• _Your task_
Copy every line of the material below word for word, keeping each line in its original order.

────────────────────

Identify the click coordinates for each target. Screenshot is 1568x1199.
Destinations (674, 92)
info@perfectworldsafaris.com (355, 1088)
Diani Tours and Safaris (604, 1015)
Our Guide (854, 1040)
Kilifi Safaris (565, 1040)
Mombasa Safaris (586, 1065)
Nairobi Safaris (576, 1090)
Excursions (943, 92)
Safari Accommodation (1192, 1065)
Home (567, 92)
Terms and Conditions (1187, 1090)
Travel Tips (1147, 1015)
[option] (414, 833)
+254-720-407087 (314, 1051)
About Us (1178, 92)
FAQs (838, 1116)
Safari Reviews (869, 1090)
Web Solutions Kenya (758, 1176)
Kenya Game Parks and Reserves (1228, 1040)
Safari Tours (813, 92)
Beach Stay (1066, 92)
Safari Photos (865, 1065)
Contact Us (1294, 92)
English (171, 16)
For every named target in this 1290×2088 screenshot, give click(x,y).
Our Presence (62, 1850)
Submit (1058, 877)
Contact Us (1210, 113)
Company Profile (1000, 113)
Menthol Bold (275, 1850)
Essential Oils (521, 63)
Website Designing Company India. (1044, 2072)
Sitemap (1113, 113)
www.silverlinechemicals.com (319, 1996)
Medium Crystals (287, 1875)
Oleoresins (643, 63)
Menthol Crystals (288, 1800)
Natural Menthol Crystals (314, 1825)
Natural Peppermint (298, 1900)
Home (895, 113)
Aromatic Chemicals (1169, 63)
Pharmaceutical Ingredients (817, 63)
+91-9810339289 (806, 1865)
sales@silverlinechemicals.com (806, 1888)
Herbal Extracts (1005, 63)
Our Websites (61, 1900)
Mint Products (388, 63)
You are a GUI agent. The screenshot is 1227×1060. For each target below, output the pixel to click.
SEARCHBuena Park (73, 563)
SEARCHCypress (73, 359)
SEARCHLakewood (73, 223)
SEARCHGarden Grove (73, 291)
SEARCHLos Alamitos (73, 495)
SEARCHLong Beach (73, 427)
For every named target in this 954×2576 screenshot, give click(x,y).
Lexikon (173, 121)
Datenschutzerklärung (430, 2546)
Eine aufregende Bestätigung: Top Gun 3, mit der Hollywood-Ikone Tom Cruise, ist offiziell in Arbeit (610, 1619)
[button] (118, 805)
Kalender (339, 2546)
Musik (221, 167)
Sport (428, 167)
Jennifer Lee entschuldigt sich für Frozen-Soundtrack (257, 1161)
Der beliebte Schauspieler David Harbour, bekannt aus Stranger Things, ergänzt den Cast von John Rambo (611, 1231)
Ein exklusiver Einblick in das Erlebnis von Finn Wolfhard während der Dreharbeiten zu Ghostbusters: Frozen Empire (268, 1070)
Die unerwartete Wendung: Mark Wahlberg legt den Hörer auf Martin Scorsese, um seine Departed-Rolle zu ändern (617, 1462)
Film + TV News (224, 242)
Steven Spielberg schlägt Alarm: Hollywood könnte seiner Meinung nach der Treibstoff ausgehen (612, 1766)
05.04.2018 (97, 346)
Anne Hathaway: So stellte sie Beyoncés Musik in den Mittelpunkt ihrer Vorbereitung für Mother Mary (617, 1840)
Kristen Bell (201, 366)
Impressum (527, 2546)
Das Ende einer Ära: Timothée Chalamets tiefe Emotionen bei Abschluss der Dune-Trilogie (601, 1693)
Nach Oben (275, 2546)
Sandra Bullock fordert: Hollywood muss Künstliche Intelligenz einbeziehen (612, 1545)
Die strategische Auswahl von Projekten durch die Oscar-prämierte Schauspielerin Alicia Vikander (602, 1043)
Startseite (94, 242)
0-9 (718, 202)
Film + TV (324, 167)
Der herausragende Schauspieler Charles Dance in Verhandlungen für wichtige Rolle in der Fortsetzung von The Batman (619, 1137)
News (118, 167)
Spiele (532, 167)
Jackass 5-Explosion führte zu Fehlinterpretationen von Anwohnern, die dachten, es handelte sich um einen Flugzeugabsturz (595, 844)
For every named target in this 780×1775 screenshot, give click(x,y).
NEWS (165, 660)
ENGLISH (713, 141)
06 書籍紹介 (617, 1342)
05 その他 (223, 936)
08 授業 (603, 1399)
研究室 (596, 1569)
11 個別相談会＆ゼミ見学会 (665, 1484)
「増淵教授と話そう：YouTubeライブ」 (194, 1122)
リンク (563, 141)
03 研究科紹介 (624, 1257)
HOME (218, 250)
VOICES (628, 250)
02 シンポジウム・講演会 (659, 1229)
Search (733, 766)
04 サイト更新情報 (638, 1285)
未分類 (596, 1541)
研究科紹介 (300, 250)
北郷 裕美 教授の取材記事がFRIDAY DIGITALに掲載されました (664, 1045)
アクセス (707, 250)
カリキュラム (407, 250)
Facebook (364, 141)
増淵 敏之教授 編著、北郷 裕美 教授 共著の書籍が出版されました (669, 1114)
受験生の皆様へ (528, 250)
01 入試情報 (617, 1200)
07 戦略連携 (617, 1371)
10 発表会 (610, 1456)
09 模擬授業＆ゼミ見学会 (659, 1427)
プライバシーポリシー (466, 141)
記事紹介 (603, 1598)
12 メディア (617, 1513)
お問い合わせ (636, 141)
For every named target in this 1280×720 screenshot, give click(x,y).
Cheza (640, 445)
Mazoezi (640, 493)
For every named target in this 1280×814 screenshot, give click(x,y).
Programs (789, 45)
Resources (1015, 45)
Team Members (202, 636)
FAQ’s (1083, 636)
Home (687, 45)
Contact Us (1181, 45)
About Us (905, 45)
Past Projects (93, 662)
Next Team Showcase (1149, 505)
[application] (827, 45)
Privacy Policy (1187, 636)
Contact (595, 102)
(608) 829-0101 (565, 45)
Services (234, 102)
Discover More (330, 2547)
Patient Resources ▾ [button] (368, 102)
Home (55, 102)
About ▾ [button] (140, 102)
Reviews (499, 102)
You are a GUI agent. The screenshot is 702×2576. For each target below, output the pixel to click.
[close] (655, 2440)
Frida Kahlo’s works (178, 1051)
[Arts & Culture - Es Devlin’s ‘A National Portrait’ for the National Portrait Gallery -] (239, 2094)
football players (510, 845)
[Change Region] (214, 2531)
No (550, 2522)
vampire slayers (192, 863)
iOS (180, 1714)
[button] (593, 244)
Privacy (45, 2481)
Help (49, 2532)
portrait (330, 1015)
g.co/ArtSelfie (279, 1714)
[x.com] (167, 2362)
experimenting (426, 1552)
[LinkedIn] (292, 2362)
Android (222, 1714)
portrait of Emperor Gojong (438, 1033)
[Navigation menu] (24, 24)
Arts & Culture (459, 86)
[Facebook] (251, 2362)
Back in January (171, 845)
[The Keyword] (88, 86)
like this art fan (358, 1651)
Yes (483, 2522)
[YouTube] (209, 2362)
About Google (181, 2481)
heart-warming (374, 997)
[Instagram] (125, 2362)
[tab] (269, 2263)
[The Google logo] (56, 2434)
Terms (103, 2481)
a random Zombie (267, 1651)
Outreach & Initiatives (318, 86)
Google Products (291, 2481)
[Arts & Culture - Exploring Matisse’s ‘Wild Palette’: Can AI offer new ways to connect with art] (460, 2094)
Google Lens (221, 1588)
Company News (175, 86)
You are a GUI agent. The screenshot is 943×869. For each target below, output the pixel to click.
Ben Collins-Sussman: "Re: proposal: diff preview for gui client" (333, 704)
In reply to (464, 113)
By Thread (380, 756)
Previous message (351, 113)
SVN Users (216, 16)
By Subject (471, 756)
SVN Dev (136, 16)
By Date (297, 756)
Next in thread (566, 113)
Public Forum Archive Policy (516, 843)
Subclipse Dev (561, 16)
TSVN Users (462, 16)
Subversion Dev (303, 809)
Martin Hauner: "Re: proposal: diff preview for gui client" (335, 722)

────────────────────

• _Solution for this task_
Identify the click coordinates for each target. Screenshot is 1568x1199.
Destinations (674, 92)
info@perfectworldsafaris.com (355, 1088)
Diani Tours and Safaris (604, 1015)
Our Guide (854, 1040)
Kilifi Safaris (565, 1040)
Mombasa Safaris (586, 1065)
Nairobi Safaris (576, 1090)
Excursions (943, 92)
Safari Accommodation (1192, 1065)
Home (567, 92)
Terms and Conditions (1187, 1090)
Travel Tips (1147, 1015)
[option] (414, 833)
+254-720-407087 (314, 1051)
About Us (1178, 92)
FAQs (838, 1116)
Safari Reviews (869, 1090)
Web Solutions Kenya (758, 1176)
Kenya Game Parks and Reserves (1228, 1040)
Safari Tours (813, 92)
Beach Stay (1066, 92)
Safari Photos (865, 1065)
Contact Us (1294, 92)
English (171, 16)
For every named target in this 1290×2088 screenshot, give click(x,y).
Our Presence (62, 1850)
Submit (1058, 877)
Contact Us (1210, 113)
Company Profile (1000, 113)
Menthol Bold (275, 1850)
Essential Oils (521, 63)
Website Designing Company India. (1044, 2072)
Sitemap (1113, 113)
www.silverlinechemicals.com (319, 1996)
Medium Crystals (287, 1875)
Oleoresins (643, 63)
Menthol Crystals (288, 1800)
Natural Menthol Crystals (314, 1825)
Natural Peppermint (298, 1900)
Home (895, 113)
Aromatic Chemicals (1169, 63)
Pharmaceutical Ingredients (817, 63)
+91-9810339289 (806, 1865)
sales@silverlinechemicals.com (806, 1888)
Herbal Extracts (1005, 63)
Our Websites (61, 1900)
Mint Products (388, 63)
You are a GUI agent. The screenshot is 1227×1060. For each target below, output the pixel to click.
SEARCHBuena Park (73, 563)
SEARCHCypress (73, 359)
SEARCHLakewood (73, 223)
SEARCHGarden Grove (73, 291)
SEARCHLos Alamitos (73, 495)
SEARCHLong Beach (73, 427)
For every named target in this 954×2576 screenshot, give click(x,y).
Lexikon (173, 121)
Datenschutzerklärung (430, 2546)
Eine aufregende Bestätigung: Top Gun 3, mit der Hollywood-Ikone Tom Cruise, ist offiziell in Arbeit (610, 1619)
[button] (118, 805)
Kalender (339, 2546)
Musik (221, 167)
Sport (428, 167)
Jennifer Lee entschuldigt sich für Frozen-Soundtrack (257, 1161)
Der beliebte Schauspieler David Harbour, bekannt aus Stranger Things, ergänzt den Cast von John Rambo (611, 1231)
Ein exklusiver Einblick in das Erlebnis von Finn Wolfhard während der Dreharbeiten zu Ghostbusters: Frozen Empire (268, 1070)
Die unerwartete Wendung: Mark Wahlberg legt den Hörer auf Martin Scorsese, um seine Departed-Rolle zu ändern (617, 1462)
Film + TV News (224, 242)
Steven Spielberg schlägt Alarm: Hollywood könnte seiner Meinung nach der Treibstoff ausgehen (612, 1766)
05.04.2018 (97, 346)
Anne Hathaway: So stellte sie Beyoncés Musik in den Mittelpunkt ihrer Vorbereitung für Mother Mary (617, 1840)
Kristen Bell (201, 366)
Impressum (527, 2546)
Das Ende einer Ära: Timothée Chalamets tiefe Emotionen bei Abschluss der Dune-Trilogie (601, 1693)
Nach Oben (275, 2546)
Sandra Bullock fordert: Hollywood muss Künstliche Intelligenz einbeziehen (612, 1545)
Die strategische Auswahl von Projekten durch die Oscar-prämierte Schauspielerin Alicia Vikander (602, 1043)
Startseite (94, 242)
0-9 (718, 202)
Film + TV (324, 167)
Der herausragende Schauspieler Charles Dance in Verhandlungen für wichtige Rolle in der Fortsetzung von The Batman (619, 1137)
News (118, 167)
Spiele (532, 167)
Jackass 5-Explosion führte zu Fehlinterpretationen von Anwohnern, die dachten, es handelte sich um einen Flugzeugabsturz (595, 844)
For every named target in this 780×1775 screenshot, give click(x,y).
NEWS (165, 660)
ENGLISH (713, 141)
06 書籍紹介 (617, 1342)
05 その他 (223, 936)
08 授業 (603, 1399)
研究室 (596, 1569)
11 個別相談会＆ゼミ見学会 (665, 1484)
「増淵教授と話そう：YouTubeライブ」 (194, 1122)
リンク (563, 141)
03 研究科紹介 (624, 1257)
HOME (218, 250)
VOICES (628, 250)
02 シンポジウム・講演会 (659, 1229)
Search (733, 766)
04 サイト更新情報 (638, 1285)
未分類 (596, 1541)
研究科紹介 (300, 250)
北郷 裕美 教授の取材記事がFRIDAY DIGITALに掲載されました (664, 1045)
アクセス (707, 250)
カリキュラム (407, 250)
Facebook (364, 141)
増淵 敏之教授 編著、北郷 裕美 教授 共著の書籍が出版されました (669, 1114)
受験生の皆様へ (528, 250)
01 入試情報 (617, 1200)
07 戦略連携 (617, 1371)
10 発表会 (610, 1456)
09 模擬授業＆ゼミ見学会 (659, 1427)
プライバシーポリシー (466, 141)
記事紹介 (603, 1598)
12 メディア (617, 1513)
お問い合わせ (636, 141)
For every named target in this 1280×720 screenshot, give click(x,y).
Cheza (640, 445)
Mazoezi (640, 493)
For every named target in this 1280×814 screenshot, give click(x,y).
Programs (789, 45)
Resources (1015, 45)
Team Members (202, 636)
FAQ’s (1083, 636)
Home (687, 45)
Contact Us (1181, 45)
About Us (905, 45)
Past Projects (93, 662)
Next Team Showcase (1149, 505)
[application] (827, 45)
Privacy Policy (1187, 636)
Contact (595, 102)
(608) 829-0101 (565, 45)
Services (234, 102)
Discover More (330, 2547)
Patient Resources ▾ [button] (368, 102)
Home (55, 102)
About ▾ [button] (140, 102)
Reviews (499, 102)
You are a GUI agent. The screenshot is 702×2576. For each target below, output the pixel to click.
[close] (655, 2440)
Frida Kahlo’s works (178, 1051)
[Arts & Culture - Es Devlin’s ‘A National Portrait’ for the National Portrait Gallery -] (239, 2094)
football players (510, 845)
[Change Region] (214, 2531)
No (550, 2522)
vampire slayers (192, 863)
iOS (180, 1714)
[button] (593, 244)
Privacy (45, 2481)
Help (49, 2532)
portrait (330, 1015)
g.co/ArtSelfie (279, 1714)
[x.com] (167, 2362)
experimenting (426, 1552)
[LinkedIn] (292, 2362)
Android (222, 1714)
portrait of Emperor Gojong (438, 1033)
[Navigation menu] (24, 24)
Arts & Culture (459, 86)
[Facebook] (251, 2362)
Back in January (171, 845)
[The Keyword] (88, 86)
like this art fan (358, 1651)
Yes (483, 2522)
[YouTube] (209, 2362)
About Google (181, 2481)
heart-warming (374, 997)
[Instagram] (125, 2362)
[tab] (269, 2263)
[The Google logo] (56, 2434)
Terms (103, 2481)
a random Zombie (267, 1651)
Outreach & Initiatives (318, 86)
Google Products (291, 2481)
[Arts & Culture - Exploring Matisse’s ‘Wild Palette’: Can AI offer new ways to connect with art] (460, 2094)
Google Lens (221, 1588)
Company News (175, 86)
You are a GUI agent. The screenshot is 943×869. For each target below, output the pixel to click.
Ben Collins-Sussman: "Re: proposal: diff preview for gui client" (333, 704)
In reply to (464, 113)
By Thread (380, 756)
Previous message (351, 113)
SVN Users (216, 16)
By Subject (471, 756)
SVN Dev (136, 16)
By Date (297, 756)
Next in thread (566, 113)
Public Forum Archive Policy (516, 843)
Subclipse Dev (561, 16)
TSVN Users (462, 16)
Subversion Dev (303, 809)
Martin Hauner: "Re: proposal: diff preview for gui client" (335, 722)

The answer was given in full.